Levantamento da OCDE mostra que país supera média global na adoção de ferramentas de inteligência artificial nas escolas
A tecnologia já ultrapassou o debate sobre a proibição de celulares nas escolas brasileiras. Quase metade dos alunos de 15 anos no país utiliza ferramentas de inteligência artificial, como o ChatGPT, pelo menos uma vez por semana para fins educacionais, aponta o relatório Pisa 2025, divulgado nesta terça-feira (8) pela OCDE.
O levantamento, focado em avaliar o conhecimento em matemática, leitura e ciências a cada três anos, mediu de forma inédita a adoção desses assistentes virtuais. Os dados revelam que 48% dos alunos brasileiros recorrem à tecnologia para o aprendizado, um índice superior à média de 46% dos países que integram a Organização para a Cooperação e Desenvolvimento Econômico.

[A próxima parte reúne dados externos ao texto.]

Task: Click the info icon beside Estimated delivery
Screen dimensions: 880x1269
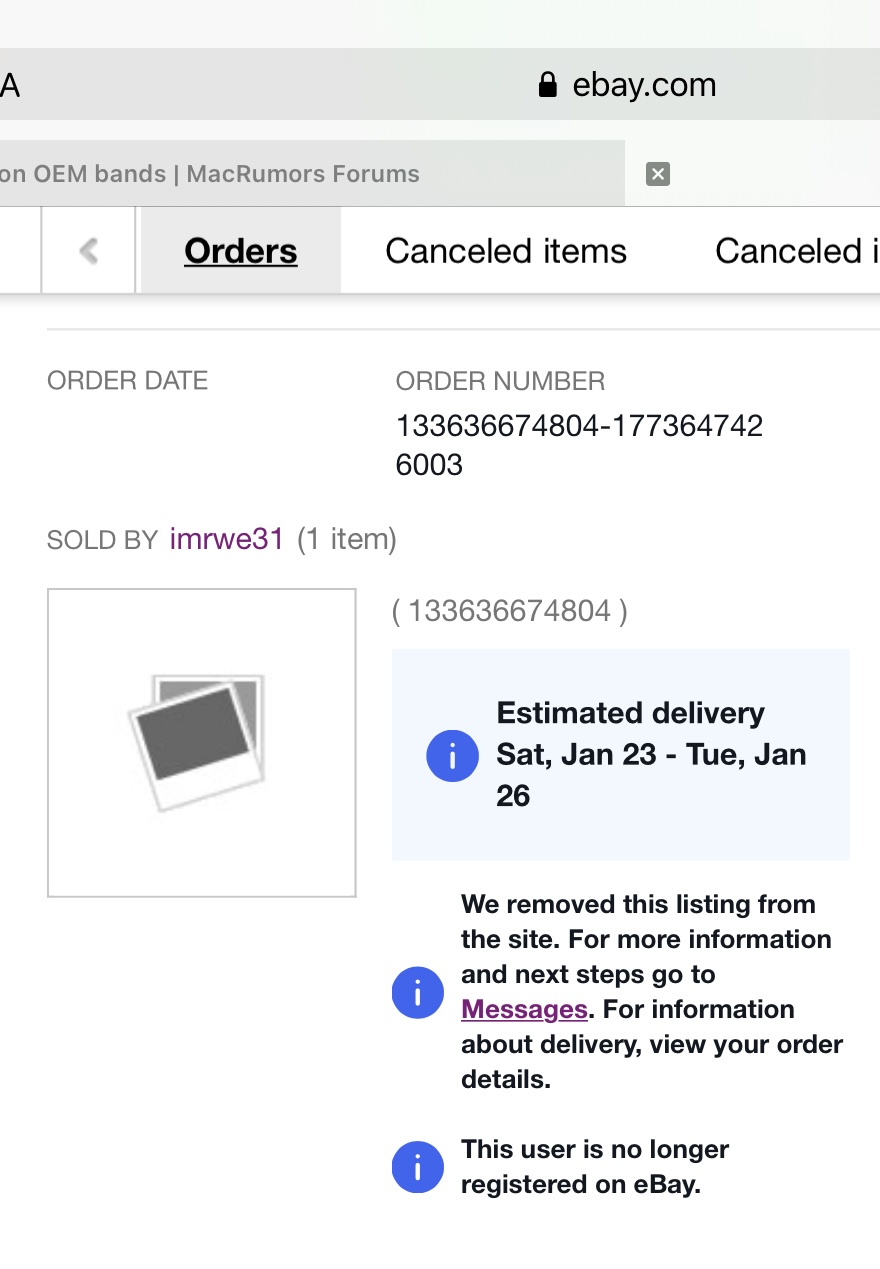Action: point(452,755)
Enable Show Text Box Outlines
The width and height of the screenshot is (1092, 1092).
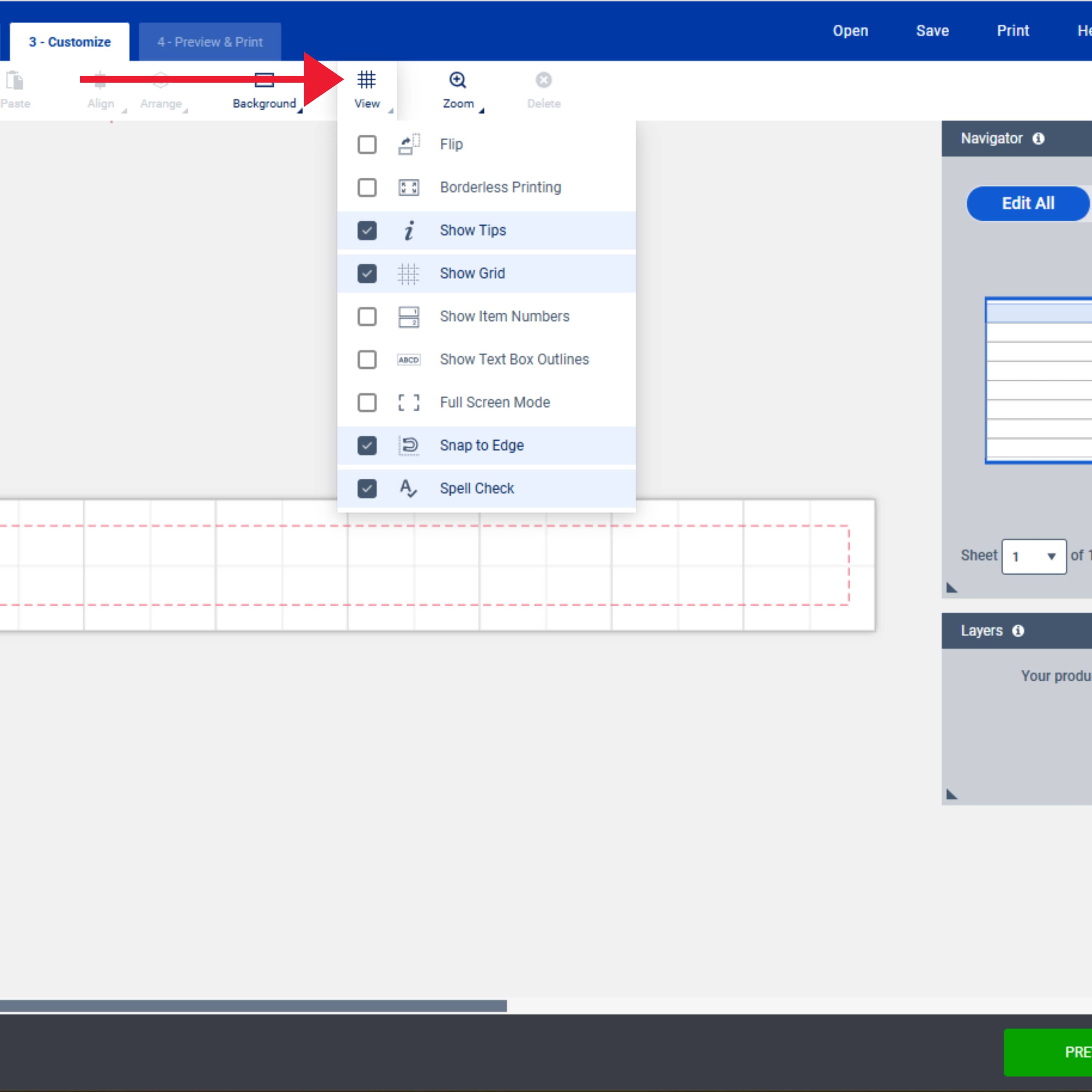[367, 358]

A diferença entre o Brasil e as nações do bloco se intensifica na pesquisa de novos temas. Quatro em cada dez estudantes brasileiros utilizam a ferramenta para buscas rápidas sobre assuntos desconhecidos — o maior contraste registrado pela pesquisa em comparação aos 31% da média da organização.

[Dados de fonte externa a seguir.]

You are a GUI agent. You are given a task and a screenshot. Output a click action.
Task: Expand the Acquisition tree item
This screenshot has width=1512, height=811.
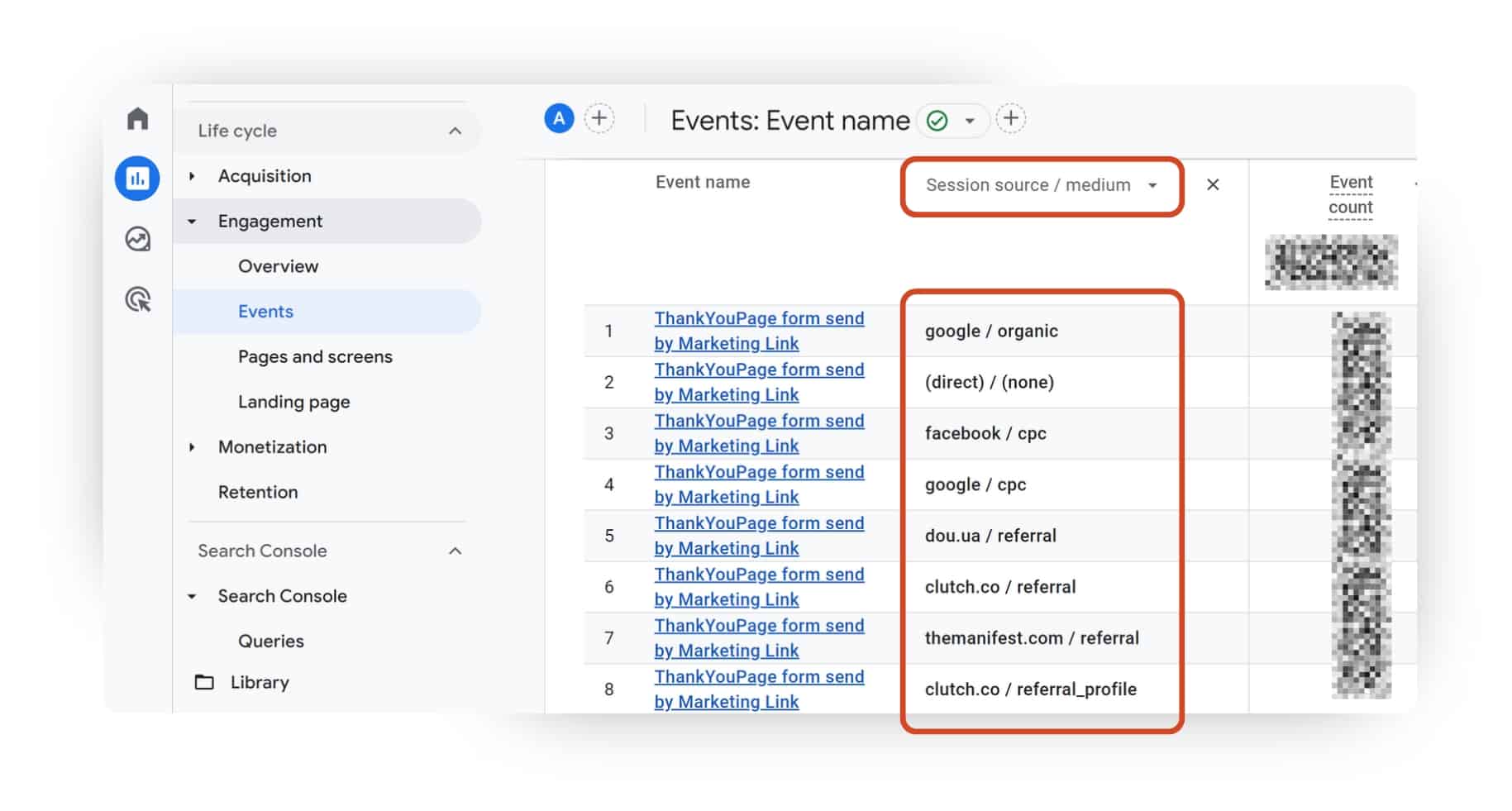[193, 176]
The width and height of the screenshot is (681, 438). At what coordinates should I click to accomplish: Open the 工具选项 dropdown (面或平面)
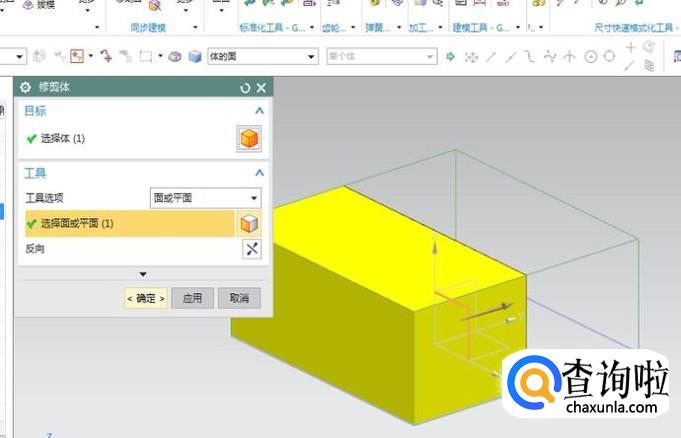pyautogui.click(x=205, y=198)
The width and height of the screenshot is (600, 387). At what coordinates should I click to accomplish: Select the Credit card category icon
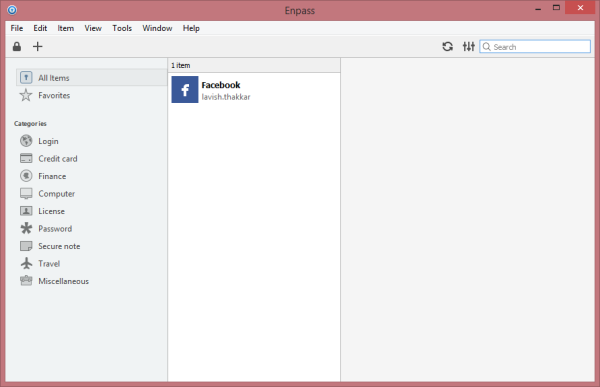26,158
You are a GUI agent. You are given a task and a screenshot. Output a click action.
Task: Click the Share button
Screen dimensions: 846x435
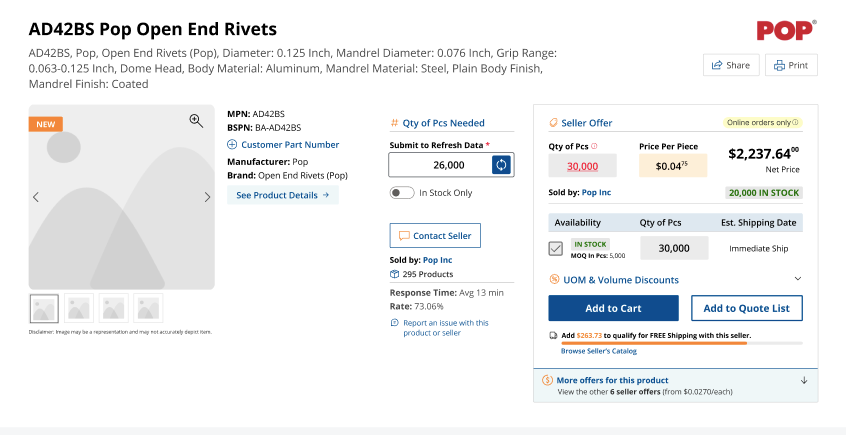[730, 65]
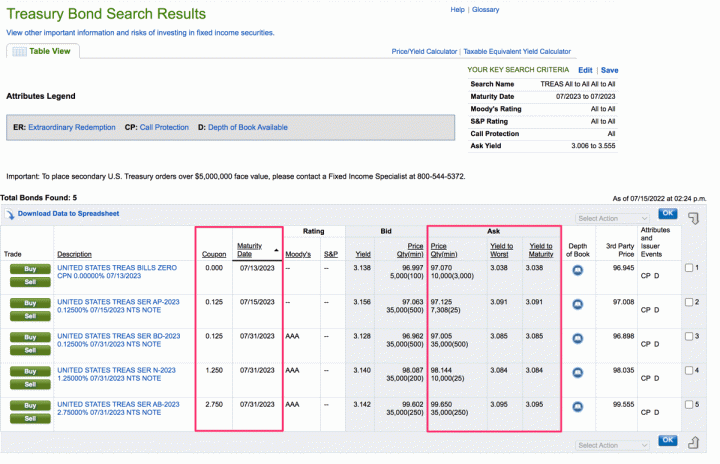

Para a tarefa de resumir textos exigidos pela escola, o hábito é semelhante: 31% dos brasileiros contam com a ajuda de algoritmos, praticamente empatados com os 30% do cenário global. No entanto, o comportamento se inverte na elaboração de redações inteiras, atividade em que os alunos do Brasil dependem menos da tecnologia (27%) do que a média internacional (29%).

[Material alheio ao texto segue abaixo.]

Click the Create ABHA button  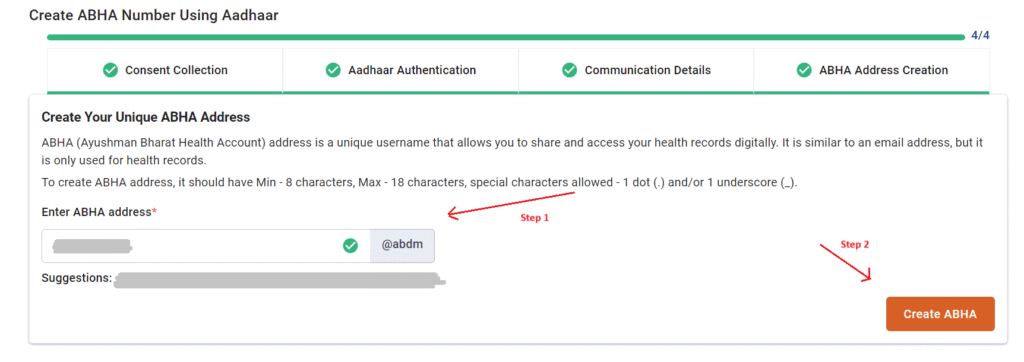(940, 314)
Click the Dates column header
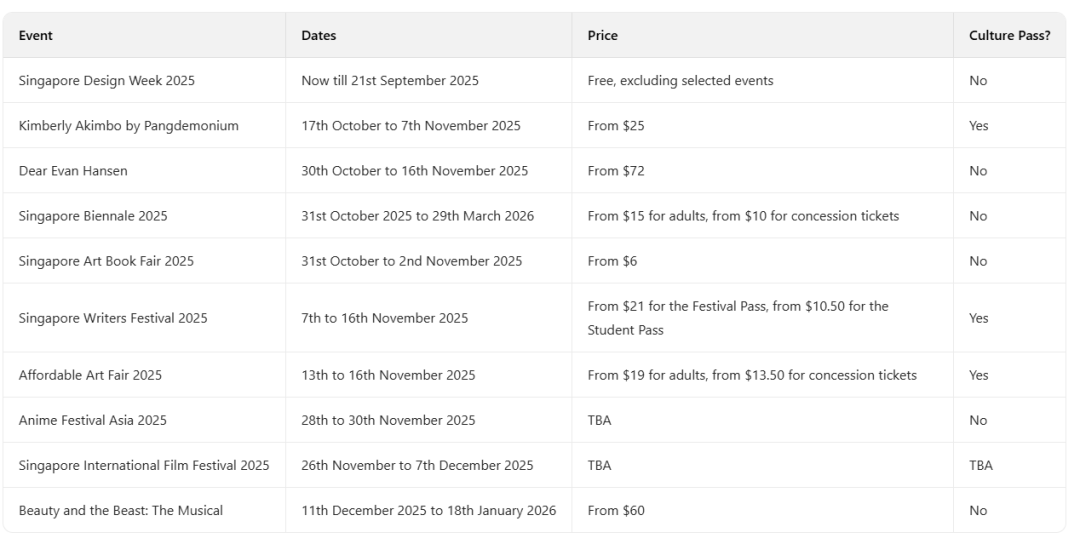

Apenas 11% dos brasileiros afirmam nunca recorrer a recursos de inteligência artificial para nenhuma tarefa escolar, fatia ligeiramente menor que os 14% do grupo geral.
O pesquisador Ernesto Martins, do centro Interdisciplinaridade e Evidências no Debate Educacional (Iede), alerta que a proliferação desses sistemas coincide com um novo padrão comportamental captado pela avaliação oficial: a leitura apressada. Estudantes têm respondido às questões de forma rápida e superficial, o que resulta em erros que exigiriam maior atenção.
"O mundo em que vivemos hoje, de inteligência artificial e leitura mais dinâmica — com redes sociais e outros aspectos —, pode estar impactando os leitores menos proficientes e ter um impacto global na aprendizagem, não só em leitura, mas em outras disciplinas também", analisou Martins, indicando a necessidade de reflexão profunda sobre o cenário traçado pelo relatório.